Source: GitHub Commit
The scanner was then updated to use this new relaxed implementation:
from typing import IO, List, Optional, Set, Tuple
import urllib.parse
import zipfile
+from .relaxed_zipfile import RelaxedZipFile
from .torch import (
get_magic_number,
Source: GitHub Commit
Detection Methods for CVE-2025-1945
Indicators of Compromise
- PyTorch model files (.pt, .pth) with unusual or modified ZIP file header structures
- Model archives that fail standard ZIP validation but load successfully with torch.load()
- Unexpected process spawning or network connections during model loading operations
- Suspicious pickle opcodes like REDUCE, BUILD, or GLOBAL referencing dangerous modules such as os, subprocess, or builtins
Detection Strategies
- Implement secondary validation of model archives using multiple ZIP parsing implementations to detect header manipulation
- Monitor for code execution attempts during model deserialization operations
- Deploy endpoint detection for suspicious child processes spawned by Python/ML workloads
- Audit model provenance and implement integrity verification for downloaded models
Monitoring Recommendations
- Enable detailed logging for all model loading operations in ML pipelines
- Alert on ZIP parsing discrepancies or errors during security scans of model files
- Monitor network activity originating from processes loading untrusted model files
- Track file system modifications and process creation events during torch.load() calls
How to Mitigate CVE-2025-1945
Immediate Actions Required
- Upgrade PickleScan to version 0.0.23 or later immediately
- Re-scan all previously scanned model archives with the updated version
- Audit model repositories and shared storage for potentially compromised models
- Implement model provenance verification and cryptographic signing where possible
Patch Information
The vulnerability has been addressed in PickleScan version 0.0.23. The fix introduces a RelaxedZipFile class in src/picklescan/relaxed_zipfile.py that implements more permissive ZIP file parsing to match PyTorch's behavior, ensuring consistent detection regardless of ZIP header modifications.

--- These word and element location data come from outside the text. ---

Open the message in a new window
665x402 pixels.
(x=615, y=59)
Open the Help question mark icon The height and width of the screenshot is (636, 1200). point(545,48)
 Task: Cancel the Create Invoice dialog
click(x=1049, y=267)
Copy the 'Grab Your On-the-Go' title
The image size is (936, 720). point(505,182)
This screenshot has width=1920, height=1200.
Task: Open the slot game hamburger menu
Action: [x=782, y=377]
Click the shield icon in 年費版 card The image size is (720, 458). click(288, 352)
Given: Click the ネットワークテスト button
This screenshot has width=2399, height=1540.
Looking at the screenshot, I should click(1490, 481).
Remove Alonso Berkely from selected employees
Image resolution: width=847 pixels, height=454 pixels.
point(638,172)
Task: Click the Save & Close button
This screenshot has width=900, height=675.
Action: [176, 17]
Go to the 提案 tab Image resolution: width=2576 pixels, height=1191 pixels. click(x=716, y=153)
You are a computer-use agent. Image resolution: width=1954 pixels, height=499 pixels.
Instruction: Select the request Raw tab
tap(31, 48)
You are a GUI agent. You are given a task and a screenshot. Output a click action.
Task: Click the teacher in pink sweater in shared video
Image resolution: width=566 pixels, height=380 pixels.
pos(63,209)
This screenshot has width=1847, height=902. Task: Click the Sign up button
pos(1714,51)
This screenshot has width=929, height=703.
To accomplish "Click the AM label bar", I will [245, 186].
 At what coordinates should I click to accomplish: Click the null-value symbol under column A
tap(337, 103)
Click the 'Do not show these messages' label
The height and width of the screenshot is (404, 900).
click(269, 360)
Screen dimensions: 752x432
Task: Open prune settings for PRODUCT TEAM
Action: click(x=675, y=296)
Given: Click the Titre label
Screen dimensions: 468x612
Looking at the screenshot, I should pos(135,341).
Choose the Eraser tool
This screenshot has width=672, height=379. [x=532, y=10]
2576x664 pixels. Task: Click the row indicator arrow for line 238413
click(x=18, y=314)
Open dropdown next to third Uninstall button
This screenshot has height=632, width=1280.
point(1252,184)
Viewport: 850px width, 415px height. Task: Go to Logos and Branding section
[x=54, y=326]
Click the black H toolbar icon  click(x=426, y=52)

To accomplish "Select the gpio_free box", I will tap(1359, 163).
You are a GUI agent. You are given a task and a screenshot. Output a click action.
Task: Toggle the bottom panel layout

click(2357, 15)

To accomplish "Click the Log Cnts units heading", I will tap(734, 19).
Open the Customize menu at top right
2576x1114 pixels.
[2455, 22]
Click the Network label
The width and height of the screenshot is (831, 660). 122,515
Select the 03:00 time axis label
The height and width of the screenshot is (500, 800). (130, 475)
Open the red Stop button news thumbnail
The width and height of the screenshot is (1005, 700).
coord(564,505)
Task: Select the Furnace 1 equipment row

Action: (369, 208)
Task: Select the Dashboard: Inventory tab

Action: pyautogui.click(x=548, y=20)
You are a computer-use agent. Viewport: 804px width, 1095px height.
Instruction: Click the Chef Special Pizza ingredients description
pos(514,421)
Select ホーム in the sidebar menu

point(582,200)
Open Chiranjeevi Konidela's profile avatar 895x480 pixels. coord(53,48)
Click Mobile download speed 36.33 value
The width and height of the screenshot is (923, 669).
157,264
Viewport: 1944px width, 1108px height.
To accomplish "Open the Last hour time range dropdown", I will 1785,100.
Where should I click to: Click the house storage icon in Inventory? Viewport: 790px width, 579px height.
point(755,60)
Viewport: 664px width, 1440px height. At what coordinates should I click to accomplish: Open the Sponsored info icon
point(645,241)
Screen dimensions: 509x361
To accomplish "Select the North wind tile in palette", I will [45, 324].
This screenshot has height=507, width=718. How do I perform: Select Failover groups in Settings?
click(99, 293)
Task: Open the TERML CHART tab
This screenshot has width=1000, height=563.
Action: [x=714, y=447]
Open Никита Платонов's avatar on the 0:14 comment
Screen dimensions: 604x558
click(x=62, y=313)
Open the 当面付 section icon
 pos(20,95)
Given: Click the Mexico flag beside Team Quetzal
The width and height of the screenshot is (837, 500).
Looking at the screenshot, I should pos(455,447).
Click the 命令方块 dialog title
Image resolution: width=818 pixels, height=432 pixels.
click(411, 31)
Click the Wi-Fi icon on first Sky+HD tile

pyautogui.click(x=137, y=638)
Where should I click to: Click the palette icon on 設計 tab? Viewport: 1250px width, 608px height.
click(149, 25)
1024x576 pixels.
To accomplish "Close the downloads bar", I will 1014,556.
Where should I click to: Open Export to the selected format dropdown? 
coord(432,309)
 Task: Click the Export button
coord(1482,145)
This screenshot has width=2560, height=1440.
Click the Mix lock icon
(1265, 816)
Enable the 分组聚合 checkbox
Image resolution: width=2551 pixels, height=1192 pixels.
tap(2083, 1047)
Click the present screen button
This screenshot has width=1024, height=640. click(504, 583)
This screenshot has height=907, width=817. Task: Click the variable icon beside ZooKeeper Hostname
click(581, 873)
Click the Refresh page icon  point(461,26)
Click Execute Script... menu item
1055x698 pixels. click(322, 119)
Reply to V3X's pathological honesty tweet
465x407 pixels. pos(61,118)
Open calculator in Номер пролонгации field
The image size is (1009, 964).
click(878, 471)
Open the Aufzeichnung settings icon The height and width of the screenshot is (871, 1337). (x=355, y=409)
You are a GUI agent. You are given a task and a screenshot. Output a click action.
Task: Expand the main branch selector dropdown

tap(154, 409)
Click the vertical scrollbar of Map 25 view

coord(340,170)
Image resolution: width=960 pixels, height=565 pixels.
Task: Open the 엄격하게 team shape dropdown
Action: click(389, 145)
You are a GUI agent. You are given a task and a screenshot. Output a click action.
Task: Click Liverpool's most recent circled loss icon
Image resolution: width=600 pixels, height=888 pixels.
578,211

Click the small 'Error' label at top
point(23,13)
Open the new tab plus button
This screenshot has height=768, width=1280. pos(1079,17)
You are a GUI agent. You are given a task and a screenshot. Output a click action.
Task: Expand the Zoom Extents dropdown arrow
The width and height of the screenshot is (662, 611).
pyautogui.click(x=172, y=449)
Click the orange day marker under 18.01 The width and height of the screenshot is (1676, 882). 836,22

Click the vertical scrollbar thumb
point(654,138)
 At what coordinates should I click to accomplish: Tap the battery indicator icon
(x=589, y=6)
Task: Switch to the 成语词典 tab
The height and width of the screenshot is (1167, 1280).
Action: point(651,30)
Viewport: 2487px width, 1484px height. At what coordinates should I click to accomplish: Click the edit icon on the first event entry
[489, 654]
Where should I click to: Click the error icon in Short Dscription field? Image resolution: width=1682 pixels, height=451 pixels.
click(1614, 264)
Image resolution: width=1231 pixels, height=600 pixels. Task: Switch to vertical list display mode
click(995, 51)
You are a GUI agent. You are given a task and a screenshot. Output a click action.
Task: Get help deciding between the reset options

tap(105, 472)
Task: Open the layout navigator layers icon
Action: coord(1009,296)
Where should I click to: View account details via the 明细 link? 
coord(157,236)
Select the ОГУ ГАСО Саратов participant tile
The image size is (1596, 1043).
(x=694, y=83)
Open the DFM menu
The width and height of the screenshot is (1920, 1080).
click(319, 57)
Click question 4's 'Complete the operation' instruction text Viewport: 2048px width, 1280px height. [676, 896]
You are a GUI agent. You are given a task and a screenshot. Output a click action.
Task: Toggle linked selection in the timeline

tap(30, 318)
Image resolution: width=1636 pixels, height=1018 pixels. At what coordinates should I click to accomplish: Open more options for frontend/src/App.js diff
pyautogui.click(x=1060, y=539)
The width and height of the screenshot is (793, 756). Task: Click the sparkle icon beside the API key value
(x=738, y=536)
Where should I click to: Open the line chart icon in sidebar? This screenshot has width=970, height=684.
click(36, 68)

Patch details are available in the GitHub Security Advisory and the specific commit fix.
Workarounds
- Avoid loading PyTorch models from untrusted sources until PickleScan is updated
- Use torch.load() with weights_only=True parameter when possible to restrict deserialization
- Implement additional validation layers using alternative ZIP parsing libraries
- Consider sandboxing model loading operations in isolated environments
# Upgrade PickleScan to patched version
pip install --upgrade picklescan>=0.0.23
# Verify installed version
pip show picklescan | grep Version
# Re-scan existing model archives
picklescan --path /path/to/models/
Disclaimer: This content was generated using AI. While we strive for accuracy, please verify critical information with official sources.